Besonders an den großen Drehkreuzen München und Frankfurt am Main soll die Vereinbarung dazu beitragen, den Kurzstreckenverkehr effizient weiterzuentwickeln.

Einheitliche Regelungen für Cockpit und Kabine

Das Tarifpaket besteht aus zwei zentralen Elementen. Der Vergütungstarifvertrag regelt die Anpassung der Gehaltsstruktur, während der Manteltarifvertrag die Einsatzbedingungen für das fliegende Personal festlegt.

Mit der Vereinbarung konnten erstmals einheitliche Einsatzbedingungen für Cockpit- und Kabinenmitarbeiter geschaffen werden.

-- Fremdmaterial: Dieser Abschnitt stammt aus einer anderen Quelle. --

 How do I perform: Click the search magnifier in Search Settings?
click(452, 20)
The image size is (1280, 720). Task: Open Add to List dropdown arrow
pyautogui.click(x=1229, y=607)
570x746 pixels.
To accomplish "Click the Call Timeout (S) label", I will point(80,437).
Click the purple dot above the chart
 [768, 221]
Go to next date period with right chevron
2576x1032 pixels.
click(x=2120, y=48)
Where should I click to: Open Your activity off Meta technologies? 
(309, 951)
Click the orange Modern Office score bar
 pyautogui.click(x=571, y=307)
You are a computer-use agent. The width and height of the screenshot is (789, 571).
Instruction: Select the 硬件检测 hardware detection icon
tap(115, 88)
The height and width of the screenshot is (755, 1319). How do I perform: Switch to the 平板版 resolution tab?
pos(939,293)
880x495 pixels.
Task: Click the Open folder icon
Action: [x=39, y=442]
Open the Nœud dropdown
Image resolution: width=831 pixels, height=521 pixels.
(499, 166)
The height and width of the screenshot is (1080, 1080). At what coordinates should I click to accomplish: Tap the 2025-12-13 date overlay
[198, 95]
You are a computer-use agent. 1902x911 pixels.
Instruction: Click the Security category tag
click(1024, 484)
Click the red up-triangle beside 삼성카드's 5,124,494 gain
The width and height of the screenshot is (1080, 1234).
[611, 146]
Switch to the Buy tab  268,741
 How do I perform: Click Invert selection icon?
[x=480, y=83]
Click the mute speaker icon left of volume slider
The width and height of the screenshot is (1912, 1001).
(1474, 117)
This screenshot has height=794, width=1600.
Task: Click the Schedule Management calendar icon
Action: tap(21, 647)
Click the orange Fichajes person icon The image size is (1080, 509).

Dieser Gleichlauf soll zu höherer operativer Stabilität beitragen – sowohl im Interesse der Fluggäste als auch der Beschäftigten.

Darüber hinaus enthält die Einigung Regelungen zur betrieblichen Altersvorsorge sowie zur ergebnisabhängigen Vergütung. Die Tarifverträge treten rückwirkend zum 1. April 2026 in Kraft und haben eine Laufzeit von drei Jahren. Der Abschluss steht noch unter dem Vorbehalt der Zustimmung der zuständigen Gremien.